The man’s family appear in the shadowy background: two young children entertain themselves while their mother wipes the bottom of the baby on her knee. The alchemist pays them no attention as he hunches over the fire, his eyes fixed on the task in front of him.
The man in the centre of this picture tends to a fire, using a pair of bellows to stoke the flames. He works in a chaotic, dingy room. Jars, bottles and tools are strewn across every available surface; plaster flakes off the walls, leaving bricks exposed.

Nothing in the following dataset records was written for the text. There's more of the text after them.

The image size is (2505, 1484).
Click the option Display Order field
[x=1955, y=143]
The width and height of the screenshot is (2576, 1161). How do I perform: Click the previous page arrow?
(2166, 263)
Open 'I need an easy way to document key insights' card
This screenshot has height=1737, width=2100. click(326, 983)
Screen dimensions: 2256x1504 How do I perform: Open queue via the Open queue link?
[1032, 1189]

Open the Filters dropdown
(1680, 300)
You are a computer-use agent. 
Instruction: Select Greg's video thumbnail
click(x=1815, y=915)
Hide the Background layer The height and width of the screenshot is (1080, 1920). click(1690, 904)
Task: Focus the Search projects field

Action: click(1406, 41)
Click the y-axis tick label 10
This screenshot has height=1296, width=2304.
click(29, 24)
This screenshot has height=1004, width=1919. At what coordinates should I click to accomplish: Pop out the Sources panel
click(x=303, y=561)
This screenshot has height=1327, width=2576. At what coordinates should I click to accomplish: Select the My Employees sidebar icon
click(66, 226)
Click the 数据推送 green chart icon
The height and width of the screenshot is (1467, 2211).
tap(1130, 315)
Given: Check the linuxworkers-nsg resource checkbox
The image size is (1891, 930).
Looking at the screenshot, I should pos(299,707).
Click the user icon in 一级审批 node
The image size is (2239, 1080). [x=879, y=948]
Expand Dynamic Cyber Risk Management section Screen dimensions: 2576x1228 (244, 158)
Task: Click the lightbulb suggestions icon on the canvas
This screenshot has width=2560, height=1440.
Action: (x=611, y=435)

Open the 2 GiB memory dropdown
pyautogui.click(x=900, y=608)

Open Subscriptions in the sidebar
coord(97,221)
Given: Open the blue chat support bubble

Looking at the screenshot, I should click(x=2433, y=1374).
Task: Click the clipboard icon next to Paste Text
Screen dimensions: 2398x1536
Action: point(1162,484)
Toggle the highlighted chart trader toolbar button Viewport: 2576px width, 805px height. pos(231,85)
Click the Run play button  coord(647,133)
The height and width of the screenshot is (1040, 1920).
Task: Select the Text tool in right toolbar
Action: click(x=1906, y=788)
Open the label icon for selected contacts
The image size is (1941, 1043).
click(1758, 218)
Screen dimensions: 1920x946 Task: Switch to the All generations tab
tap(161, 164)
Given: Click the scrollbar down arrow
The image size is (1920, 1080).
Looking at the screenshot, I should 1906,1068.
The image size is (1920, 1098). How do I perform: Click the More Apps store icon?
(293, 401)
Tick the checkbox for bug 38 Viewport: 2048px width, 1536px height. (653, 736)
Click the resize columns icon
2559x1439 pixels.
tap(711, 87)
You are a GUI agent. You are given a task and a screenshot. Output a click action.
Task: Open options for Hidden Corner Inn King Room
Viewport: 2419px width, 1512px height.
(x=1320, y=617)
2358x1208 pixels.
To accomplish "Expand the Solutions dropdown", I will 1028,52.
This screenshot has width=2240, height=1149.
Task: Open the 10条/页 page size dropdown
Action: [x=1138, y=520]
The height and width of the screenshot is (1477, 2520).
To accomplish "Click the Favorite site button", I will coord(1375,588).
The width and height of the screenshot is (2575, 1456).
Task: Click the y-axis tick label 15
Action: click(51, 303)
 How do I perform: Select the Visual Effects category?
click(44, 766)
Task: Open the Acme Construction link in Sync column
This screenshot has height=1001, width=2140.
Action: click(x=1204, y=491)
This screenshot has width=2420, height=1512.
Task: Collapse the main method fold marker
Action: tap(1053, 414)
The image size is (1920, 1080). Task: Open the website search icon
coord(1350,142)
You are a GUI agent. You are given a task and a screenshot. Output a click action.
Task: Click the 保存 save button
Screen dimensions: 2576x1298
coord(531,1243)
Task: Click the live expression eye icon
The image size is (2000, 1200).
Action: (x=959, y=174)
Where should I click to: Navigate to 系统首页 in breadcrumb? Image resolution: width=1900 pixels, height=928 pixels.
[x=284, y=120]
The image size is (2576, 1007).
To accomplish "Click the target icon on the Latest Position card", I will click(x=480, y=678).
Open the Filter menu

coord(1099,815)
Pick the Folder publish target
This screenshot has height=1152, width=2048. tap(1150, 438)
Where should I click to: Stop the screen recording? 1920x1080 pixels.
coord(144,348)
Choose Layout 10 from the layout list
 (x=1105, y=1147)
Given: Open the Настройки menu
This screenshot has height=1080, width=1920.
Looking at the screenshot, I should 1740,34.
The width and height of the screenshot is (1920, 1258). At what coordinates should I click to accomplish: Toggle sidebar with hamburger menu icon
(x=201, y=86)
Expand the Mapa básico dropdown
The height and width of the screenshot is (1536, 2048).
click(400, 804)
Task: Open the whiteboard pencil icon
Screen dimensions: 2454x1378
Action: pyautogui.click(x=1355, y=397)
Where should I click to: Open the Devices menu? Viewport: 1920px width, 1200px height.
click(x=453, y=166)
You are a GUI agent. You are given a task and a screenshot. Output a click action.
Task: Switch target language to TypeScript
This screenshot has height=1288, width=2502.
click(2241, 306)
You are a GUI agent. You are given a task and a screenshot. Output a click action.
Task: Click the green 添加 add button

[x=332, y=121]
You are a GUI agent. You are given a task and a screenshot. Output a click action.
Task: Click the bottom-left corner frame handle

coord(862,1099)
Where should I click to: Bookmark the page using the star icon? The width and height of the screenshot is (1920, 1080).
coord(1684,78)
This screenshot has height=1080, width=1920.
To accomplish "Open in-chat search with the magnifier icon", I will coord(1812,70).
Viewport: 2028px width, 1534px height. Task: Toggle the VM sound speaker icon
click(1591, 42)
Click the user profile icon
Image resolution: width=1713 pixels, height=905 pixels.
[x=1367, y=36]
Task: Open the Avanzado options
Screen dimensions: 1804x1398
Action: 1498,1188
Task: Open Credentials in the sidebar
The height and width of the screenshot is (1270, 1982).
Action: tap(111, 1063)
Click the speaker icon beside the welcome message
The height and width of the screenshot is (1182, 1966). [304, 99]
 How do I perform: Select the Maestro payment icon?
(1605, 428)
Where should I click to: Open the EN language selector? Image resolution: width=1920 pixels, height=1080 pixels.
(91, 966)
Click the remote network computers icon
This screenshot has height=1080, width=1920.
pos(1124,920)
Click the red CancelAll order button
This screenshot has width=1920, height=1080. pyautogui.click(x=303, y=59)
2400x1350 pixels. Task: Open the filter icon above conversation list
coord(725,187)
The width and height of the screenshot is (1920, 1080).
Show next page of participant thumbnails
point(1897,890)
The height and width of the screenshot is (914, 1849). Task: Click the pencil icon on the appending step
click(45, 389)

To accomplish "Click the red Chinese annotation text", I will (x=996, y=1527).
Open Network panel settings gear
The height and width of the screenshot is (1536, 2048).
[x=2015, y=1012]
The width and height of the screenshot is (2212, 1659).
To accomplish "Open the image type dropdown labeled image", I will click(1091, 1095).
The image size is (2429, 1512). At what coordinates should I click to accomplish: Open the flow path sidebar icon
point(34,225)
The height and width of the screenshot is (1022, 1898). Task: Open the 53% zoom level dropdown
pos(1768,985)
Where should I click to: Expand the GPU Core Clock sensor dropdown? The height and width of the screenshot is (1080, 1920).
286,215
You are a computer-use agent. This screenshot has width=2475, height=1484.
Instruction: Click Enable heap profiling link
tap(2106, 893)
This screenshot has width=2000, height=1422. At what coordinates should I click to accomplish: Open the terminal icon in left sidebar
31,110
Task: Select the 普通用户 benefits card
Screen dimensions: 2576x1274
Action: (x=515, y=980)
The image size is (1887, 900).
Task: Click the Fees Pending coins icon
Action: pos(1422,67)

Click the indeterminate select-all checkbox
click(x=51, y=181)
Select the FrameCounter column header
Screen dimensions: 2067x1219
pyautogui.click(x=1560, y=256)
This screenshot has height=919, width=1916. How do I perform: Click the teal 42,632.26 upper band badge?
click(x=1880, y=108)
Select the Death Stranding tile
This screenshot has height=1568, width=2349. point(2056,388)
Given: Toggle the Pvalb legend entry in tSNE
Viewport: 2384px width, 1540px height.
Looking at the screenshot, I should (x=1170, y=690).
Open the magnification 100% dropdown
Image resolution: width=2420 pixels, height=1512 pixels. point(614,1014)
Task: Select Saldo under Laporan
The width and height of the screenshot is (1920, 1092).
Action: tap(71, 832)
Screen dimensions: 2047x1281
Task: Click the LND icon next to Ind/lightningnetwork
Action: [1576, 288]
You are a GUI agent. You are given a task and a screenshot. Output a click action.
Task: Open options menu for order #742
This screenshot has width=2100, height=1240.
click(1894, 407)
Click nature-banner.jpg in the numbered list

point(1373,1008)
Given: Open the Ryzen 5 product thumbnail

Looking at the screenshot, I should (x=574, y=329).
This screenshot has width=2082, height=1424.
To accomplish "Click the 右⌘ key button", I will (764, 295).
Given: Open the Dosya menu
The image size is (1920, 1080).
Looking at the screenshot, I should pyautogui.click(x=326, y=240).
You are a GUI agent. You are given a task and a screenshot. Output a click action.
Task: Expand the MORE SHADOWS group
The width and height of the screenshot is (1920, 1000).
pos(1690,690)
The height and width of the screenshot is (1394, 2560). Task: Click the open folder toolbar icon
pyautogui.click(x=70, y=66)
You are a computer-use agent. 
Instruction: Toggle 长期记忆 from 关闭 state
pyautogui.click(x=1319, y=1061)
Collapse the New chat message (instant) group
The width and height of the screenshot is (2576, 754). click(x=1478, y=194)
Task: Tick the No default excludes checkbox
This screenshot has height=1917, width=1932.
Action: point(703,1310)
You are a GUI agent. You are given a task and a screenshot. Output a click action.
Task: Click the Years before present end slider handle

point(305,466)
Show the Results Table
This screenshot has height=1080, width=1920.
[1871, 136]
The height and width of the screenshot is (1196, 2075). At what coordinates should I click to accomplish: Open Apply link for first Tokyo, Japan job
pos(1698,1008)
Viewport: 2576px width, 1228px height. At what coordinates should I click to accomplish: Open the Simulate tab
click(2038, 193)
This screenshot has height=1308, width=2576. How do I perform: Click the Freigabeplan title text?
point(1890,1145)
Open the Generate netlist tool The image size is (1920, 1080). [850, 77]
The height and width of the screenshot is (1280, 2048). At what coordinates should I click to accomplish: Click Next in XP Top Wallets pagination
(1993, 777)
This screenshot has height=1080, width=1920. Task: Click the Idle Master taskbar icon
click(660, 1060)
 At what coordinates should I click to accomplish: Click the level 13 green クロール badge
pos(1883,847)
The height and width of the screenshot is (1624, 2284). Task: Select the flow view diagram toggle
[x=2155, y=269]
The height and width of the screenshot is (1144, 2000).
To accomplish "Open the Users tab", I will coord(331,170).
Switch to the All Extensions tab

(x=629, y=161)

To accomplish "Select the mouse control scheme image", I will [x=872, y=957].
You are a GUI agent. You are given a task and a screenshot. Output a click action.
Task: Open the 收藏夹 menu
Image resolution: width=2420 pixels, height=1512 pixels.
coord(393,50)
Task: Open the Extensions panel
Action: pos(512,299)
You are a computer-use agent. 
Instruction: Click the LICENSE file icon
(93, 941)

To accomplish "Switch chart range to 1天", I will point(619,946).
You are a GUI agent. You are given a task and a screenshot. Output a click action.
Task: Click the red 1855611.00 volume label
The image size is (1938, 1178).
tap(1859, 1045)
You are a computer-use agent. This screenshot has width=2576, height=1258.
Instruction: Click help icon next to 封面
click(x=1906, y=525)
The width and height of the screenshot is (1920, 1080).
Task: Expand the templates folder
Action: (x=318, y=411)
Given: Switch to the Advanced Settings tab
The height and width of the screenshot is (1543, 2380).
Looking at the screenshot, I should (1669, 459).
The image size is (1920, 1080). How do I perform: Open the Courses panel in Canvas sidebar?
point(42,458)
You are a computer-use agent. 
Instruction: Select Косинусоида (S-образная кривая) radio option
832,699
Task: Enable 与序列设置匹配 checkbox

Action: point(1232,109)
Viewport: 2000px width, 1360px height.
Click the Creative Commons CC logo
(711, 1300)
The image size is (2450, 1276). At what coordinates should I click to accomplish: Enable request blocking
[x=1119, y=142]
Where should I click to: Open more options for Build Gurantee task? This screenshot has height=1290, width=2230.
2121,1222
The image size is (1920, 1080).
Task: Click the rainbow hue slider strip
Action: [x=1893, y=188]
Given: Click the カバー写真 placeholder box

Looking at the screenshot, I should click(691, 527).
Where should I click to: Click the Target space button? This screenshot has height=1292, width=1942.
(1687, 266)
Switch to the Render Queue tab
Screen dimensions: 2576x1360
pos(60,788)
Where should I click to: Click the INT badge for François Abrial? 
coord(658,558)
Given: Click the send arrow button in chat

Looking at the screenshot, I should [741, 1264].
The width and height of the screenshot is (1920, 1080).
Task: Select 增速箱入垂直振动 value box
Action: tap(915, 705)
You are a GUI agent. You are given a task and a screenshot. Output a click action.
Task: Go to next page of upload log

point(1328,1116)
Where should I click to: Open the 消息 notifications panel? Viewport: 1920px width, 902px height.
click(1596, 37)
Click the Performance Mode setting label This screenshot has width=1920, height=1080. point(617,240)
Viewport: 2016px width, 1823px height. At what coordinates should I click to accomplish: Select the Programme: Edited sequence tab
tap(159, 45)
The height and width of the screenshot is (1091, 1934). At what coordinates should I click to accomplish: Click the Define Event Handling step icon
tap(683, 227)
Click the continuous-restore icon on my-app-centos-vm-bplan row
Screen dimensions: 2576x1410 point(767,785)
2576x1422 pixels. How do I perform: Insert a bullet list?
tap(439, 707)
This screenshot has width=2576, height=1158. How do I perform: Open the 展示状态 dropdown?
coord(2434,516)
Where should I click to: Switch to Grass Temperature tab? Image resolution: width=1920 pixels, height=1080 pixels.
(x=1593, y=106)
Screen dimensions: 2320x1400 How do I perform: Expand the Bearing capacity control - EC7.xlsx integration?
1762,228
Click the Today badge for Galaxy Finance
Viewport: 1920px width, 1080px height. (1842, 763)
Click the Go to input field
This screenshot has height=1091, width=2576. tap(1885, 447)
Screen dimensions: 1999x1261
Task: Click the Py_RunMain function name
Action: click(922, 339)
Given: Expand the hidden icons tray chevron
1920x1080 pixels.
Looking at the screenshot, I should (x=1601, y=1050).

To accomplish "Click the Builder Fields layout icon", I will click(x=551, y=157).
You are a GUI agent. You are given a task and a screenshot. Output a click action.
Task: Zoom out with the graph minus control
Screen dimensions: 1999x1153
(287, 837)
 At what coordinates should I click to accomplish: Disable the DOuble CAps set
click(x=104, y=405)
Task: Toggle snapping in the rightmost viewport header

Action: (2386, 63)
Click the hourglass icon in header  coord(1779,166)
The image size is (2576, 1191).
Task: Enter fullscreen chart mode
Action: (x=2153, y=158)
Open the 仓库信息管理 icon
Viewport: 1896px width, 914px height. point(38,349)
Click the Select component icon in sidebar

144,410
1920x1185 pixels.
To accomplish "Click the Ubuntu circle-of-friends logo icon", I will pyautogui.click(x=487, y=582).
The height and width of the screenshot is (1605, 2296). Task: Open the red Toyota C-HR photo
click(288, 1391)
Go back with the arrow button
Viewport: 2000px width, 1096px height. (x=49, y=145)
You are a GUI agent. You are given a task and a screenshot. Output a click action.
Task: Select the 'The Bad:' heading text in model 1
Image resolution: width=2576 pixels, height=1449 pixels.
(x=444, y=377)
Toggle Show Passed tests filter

A discarded piece of paper by the foot of the stool reads ‘oleum et operam perdis’ (meaning ‘oil and work is wasted’), words from the treatise De Re Metallica (‘On the Nature of Metals’). This book, published in 1556, provided information about the mining, refining and smelting of metals, and it helps to identify this man as an alchemist. A pair of glasses on top of the stool suggests that, before beginning to heat the pot on the fire, he had been studying the book. The belief that base metals could be transformed into silver and gold endured into the eighteenth century, but Adriaen van Ostade appears to be implying that it is an act of folly. The alchemist’s weary expression also suggests that this is a hopeless task.
The dark curtain used to separate the room into two sections has been drawn back, revealing the alchemist’s family in their living quarters. Two young children are left to entertain themselves while their mother wipes the bottom of the baby she holds. The alchemist pays them no attention, focusing instead on the pursuit of riches; they have been relegated to the shadowy background. Van Ostade has created a visual hierarchy to reinforce this idea: the highly detailed foreground contrasts with the more sketchy quality of the background figures and their surroundings. But even with this hierarchy, the two sections are still linked. Light infuses the spaces around both the alchemist and his family, and the glow connects the two sections in a diagonal line as well as drawing our eyes to the figures. Van Ostade has used a limited colour palette of warm purple and brownish hues to emphasise the shadows, and he was influenced by the strong contrasts of light and dark that Rembrandt used in his work.
The artist’s signature and date of the picture are depicted on a shovel that hangs on the wall next to the fireplace. This scene is typical of van Ostade, who was a prolific painter and etcher of peasant genre scenes.